In a Leadership Journal article Marian Liautaud likes to pat herself on the back as to how millenials have become so critical in their thinking. (Make Room for Me Fall 2014 pp 55-57)They haven’t found genuine worship in churches, so they don’t go to worship. I’d like to assure them genuine worship is very much alive, if you haven’t found it, you haven’t looked to hard. Now, I have to wonder, is this just an excuse to avoid worship or a lack of effort to truly look. My answer is “yes”. Everyone likes to pat themselves on the back as to their critical thinking and discernment, but they frankly still want to sit back and just be an empty vessel.
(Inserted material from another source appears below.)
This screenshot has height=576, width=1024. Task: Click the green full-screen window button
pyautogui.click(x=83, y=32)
Frankly, I don’t even get the title. I assure you Marian, 100%, you show up with a genuine willingness to be a part, I will do back flips for you to be a part. But frankly in that generation I get this sort of “arms-length” attitude, they really don’t want to make an effort, they want someone to read their mind and they then still continue to dissemble.
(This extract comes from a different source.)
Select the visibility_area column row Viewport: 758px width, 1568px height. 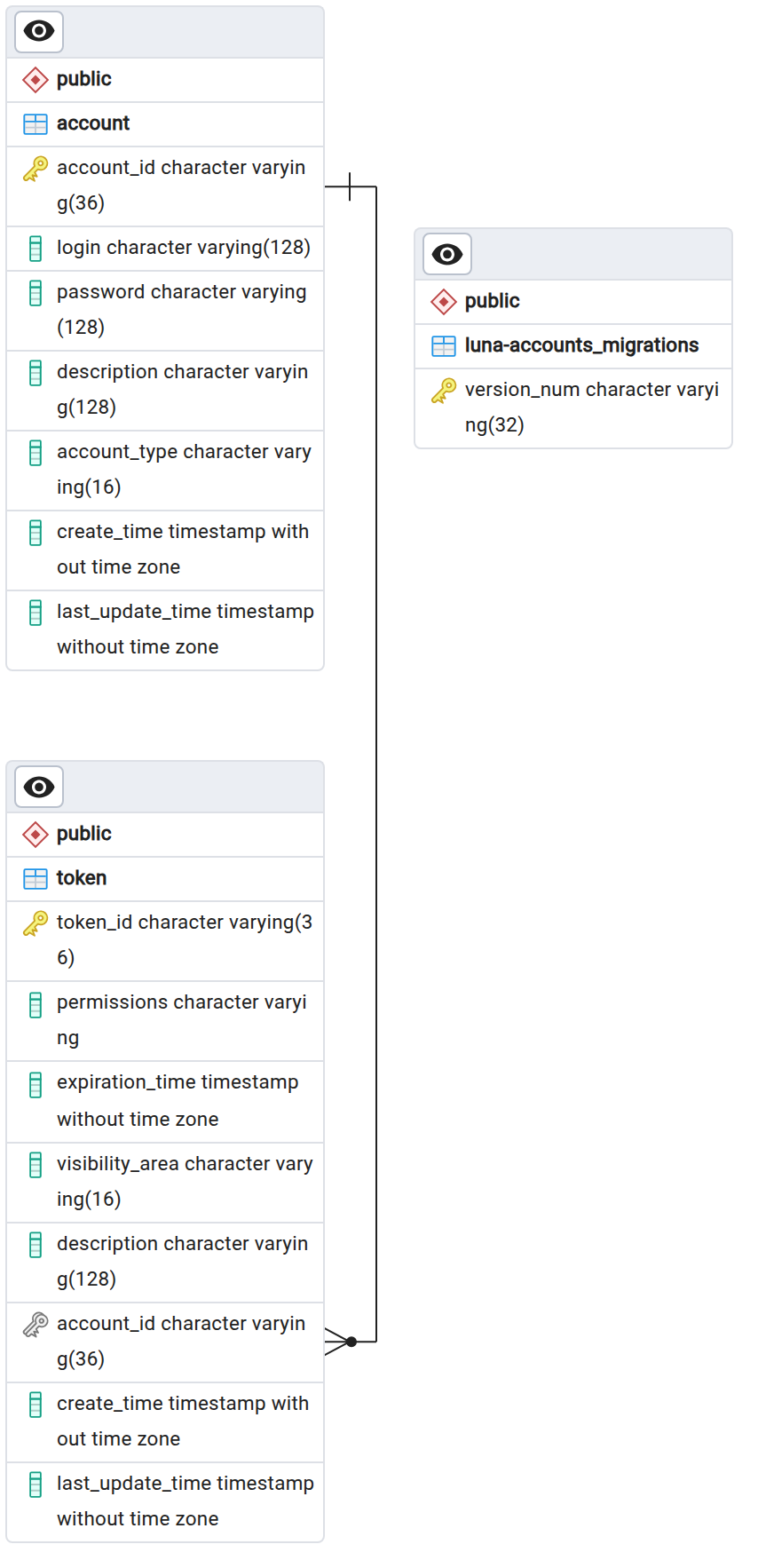click(x=165, y=1183)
Heather Stevens, a junior in college, writes “If you are a church leader, this data should stop you in your tracks. It should make you think, ‘What the heck am I doing wrong?'”
Wow, isn’t that just precious, her go to position is someone else is doing something wrong. I would agree to an extent, there is a lot of “wrong” “worship” out there. Seems to me Heather is more concerned about changing the places she thinks are wrong to fit her profile, versus finding the places that will meet her questions. This is another indication that people today, and frankly it’s any age group, are not very critical in their thinking. ‘Something’s wrong, so it must be someone else’s fault.” Instead of, I need to keep an open mind to the other possibilities out there, that do offer genuine worship and are eager to share that, to disciple others. I would jump through flaming hoops to have such a group together, but they won’t, they’re not really looking for answers, they’re just about airing out their lungs, letting everyone else know what their uninformed opinion is.
However, and I’ve said this before, the church has messed itself up too, The church has tried, for at least, the last three generations, to cater to this attitude that Heather expresses. So it’s not just millenials, it goes back to at least to people in the Depression Era. The church hasn’t stood up and said “this is what’s important”, it’s kind of groveled and said “tell us what you want, just try to make it in a Christian context.”
Just expressing what any contemporary American could/would say Taylor Snodgrass says: “Our generation has been advertised at our whole life and even now on social media,’… Consequently, if a church isn’t giving you the whole story, if it’s sugarcoated or they’re onstage putting on an act 20s see through this. It causes us to leave. We’re good at seeing when people are lying.” Well bless your heart Taylor, you have part of it, but it’s still a copout, an excuse. Great, if you think that, but be as honest as you claim to be. You don’t really want the truth, I feel like Jack Nicholson here, “You can’t handle the truth.” You want to avoid and you’re using someone else’s failure to drop out. Believe me, if people were genuine in these assertions, the church I pastor would be heaving at the seams, instead it’s excuse after excuse.
Ya, maybe my candor, might be a little intimidating, but that’s what all these “get real” types want, isn’t it? No, they want nice, they want sugar coated, just their way, not their parents. I’m not saying beat people, pummel them with truth, that’s not my style either. But my style is to be upfront, to challenge, to deal with the real issues. Come on, let’s deal with them together, I’d love it!
To wit, let’s look at the rest of what millennials want and a church like First St Johns has. “Visual clarity: ‘Millennials want to be able to answer the questions ‘Where am I?’ and ‘What’s expected of me?” This is according to David Kinnaman, president of the Barna Group….”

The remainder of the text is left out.